Genesis 4 - Cain and Abel: A Murder Most Foul

Genesis 4

What it literally says:  Adam and Eve bear their first children, two sons who they name Cain and Abel.  Cain works "the soil," and Abel "[keeps] flocks" (2).  One day they both give an offering to the LORD and He "looked with favor on Abel ... but on Cain ... he did not look with favor" (5).  Filled with anger, Cain lures his brother out to the field and kills him.  God confronts Cain, then banishes him from the land, "marking" him so that anyone who kills him will suffer a worse curse.

Cain begins a family, the next several generations being listed.  Adam and Eve have a third son, Seth, who has a child in the future called Enosh.

And "at that time men began to call on the name of the LORD" (26).

What it says to me:  We have some pretty strong disobedient acts early on in our human history, don't we?  I guess it makes sense that as new creations newly evicted into a new world, one of the first major personal revelations would be to stop completely something we don't like.  I think of a naive child when I think of Cain, not knowing that the full breadth of the consequences of his actions can have a wider effect than just on himself.  But at the same time, I think he was well aware of what he was doing, even going so far as to disguise his intent of bringing Abel into the field.  He was jealous.  He was angry.  He felt entitled, maybe, just like his mother might have felt a little entitled when she saw that the fruit wouldn't kill her but open her eyes (albeit, she didn't realize that this was a bad thing).  Who knows ... we don't even know how old Cain and Abel are (despite the above picture's depiction); at least they're old enough to work the field and shepherd a flock.  Was this murder at the hands of an angsty teenager or a plotting young adult or older?  Doesn't really matter, I think.  The act itself is the focus.

God also asks another question as if He didn't know the answer:   

Where is your brother, Abel (9)?

Cain definitely fits the teenager theory with his classic back-talk:

I don't know.  Am I my brother's keeper (9)?

I can just imagine a Cosby response.  But of course, God's sense of humor would be gravely inappropriate in this life-and-death matter.  Not only does He exile Cain, but He basically makes him live out the rest of his life as a marked man, like an offender who everyone needs to know is in the neighborhood (and who will actually give a worse punishment to anyone who kills him, "seven times over," 15).  However, God shows His unfathomable grace then just as He does today.  Cain deserves death, but instead he's let go, not off the hook, but to be gone, scarred literally and mentally.

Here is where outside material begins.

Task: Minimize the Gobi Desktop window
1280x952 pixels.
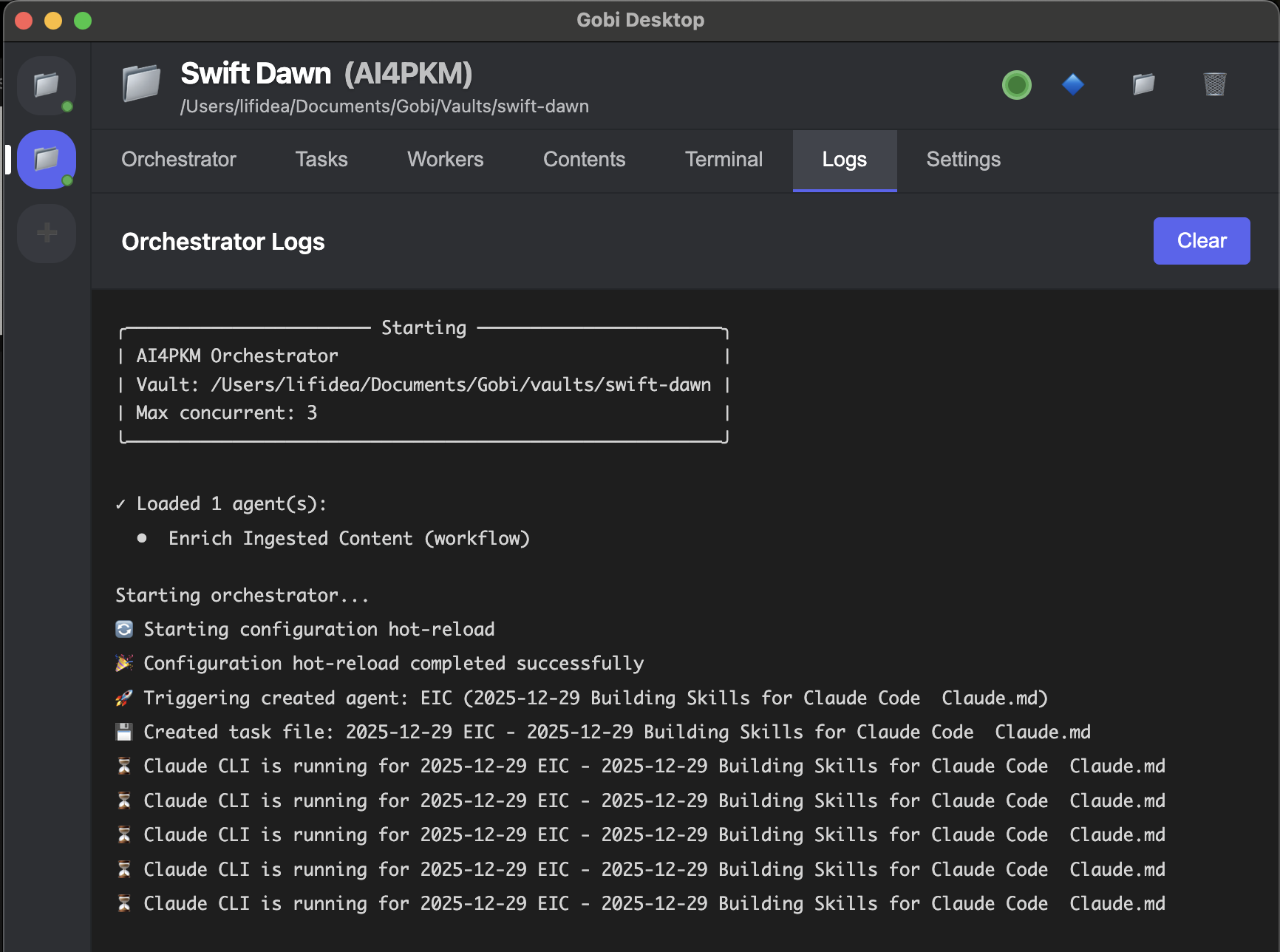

On a lighter note, God apparently made other human beings besides the not-so-fab four!  Cain travels to the land of Nod located east of Eden.  Out of left field comes verse 17:  "Cain lay with his wife ..."  We totally jump the whole mentioning of other people, what dates Cain and Mystery Woman might have gone on, and are told flat out that Cain got 'imself married!  She must like that whole bad boy image thing.  Or Cain's ambition; he's now building a city named after their firstborn, Enoch.

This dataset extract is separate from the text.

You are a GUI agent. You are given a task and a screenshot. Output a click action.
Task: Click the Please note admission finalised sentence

With this firstborn comes the first begat ... begat family tree portions of scripture.  And dang you don't hear names like those anymore:  Mehujael, Lamech, Zillah, Tubal-Cain, et al.  I'm sure many of us have joked around at naming our current or future kids something crazy like Irad or Methushael, but coming up with a name inspired by one of these would be pretty stinking cool and unique (but, Abby, I know we won't be doing that, I'm just making conversation).

After everything, though, occurs a very interesting coincidence.  Cain and his wife's first child is named Enoch.  Adam and Eve have another son, Seth, who has a son himself named Enosh.

Enoch ... Enosh.

Looks like the fruit doesn't fall too far from the tree of Knowledge of Good and Evil.

Finally what caught my eye this morning was the unembellished last verse that says "At that time men began to call on the name of the LORD."  Was this the beginning of "religion?"  I honestly have no idea what this means but men were beginning to call on God ... for help?  For guidance?  For provision?  To praise?  Whatever it means, that one verse rings with poignancy as the infancy of our collective need for God.

Well, only 1,185 more chapters to go!